Health-related quality of life & healthcare costs of symptoms and cardiovascular disease events in patients with atrial fibrillation: a longitudinal analysis of 27 countries from the EORP-AF General Long-Term Registry.
Walli-Attaei M., Little M., Luengo-Fernandez R., Gray A., Torbica A., Maggioni AP., Bairami F., Huculeci R., Aboyans V., Timmis AD., Vardas P., Leal J.

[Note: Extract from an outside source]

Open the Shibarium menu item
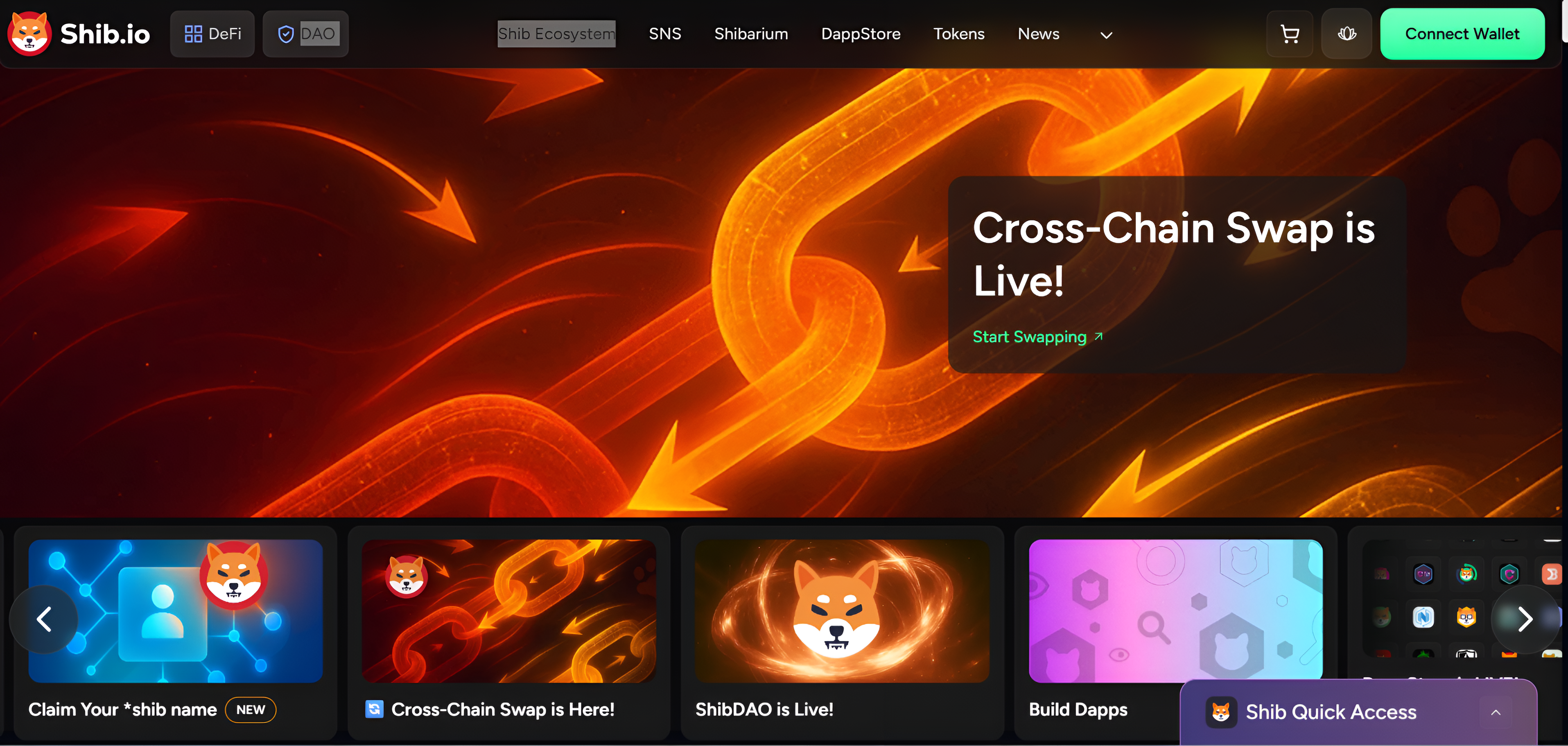Screen dimensions: 1568x746 750,34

BACKGROUND AND AIMS: We examine the effects of symptoms and cardiovascular disease events on health-related quality of life (HRQOL) and healthcare costs in a European population with atrial fibrillation (AF). METHODS: In the EURObservational Research Programme on AF Long-Term General Registry, AF patients from 250 centres in 27 European countries were enrolled and followed for 2 years. We used fixed effects models to estimate the association of symptoms and cardiovascular disease (CVD) events on HRQOL and annual healthcare costs. RESULTS: We found significant decrements in HRQOL in AF patients in whom STEMI (-0.075 (95% CI -0.144, -0.006)), angina or NSTEMI (-0.037 (-0.071, -0.003)), new onset/worsening heart failure (-0.064 (-0.088, -0.039)), bleeding events (-0.031 (-0.059, -0.003)), thromboembolic events (-0.071 (-0.115, -0.027)), mild symptoms (0.037 (-0.048, -0.026)), or severe/disabling symptoms (-0.090 (-0.108, -0.072)) occurred during the follow-up. During follow-up, annual healthcare costs were associated with an increase of €11718 (€8497, €14939) in patients with STEMI, €5823 (€4757, €6889) in patients with angina/NSTEMI, €3689 (€3219, €4158) in patients with new onset or worsening heart failure, €3792 (€3315, €4270) in patients with bleeding events, and €3182 (€2483, €3881) in patients with thromboembolic events, compared to AF patients without these events. Healthcare costs were primarily driven by inpatient costs. There were no significant differences in HRQOL or healthcare resource use between EU regions or by sex. CONCLUSION: Symptoms and CVD events are associated with a high burden on AF patients and healthcare systems throughout Europe.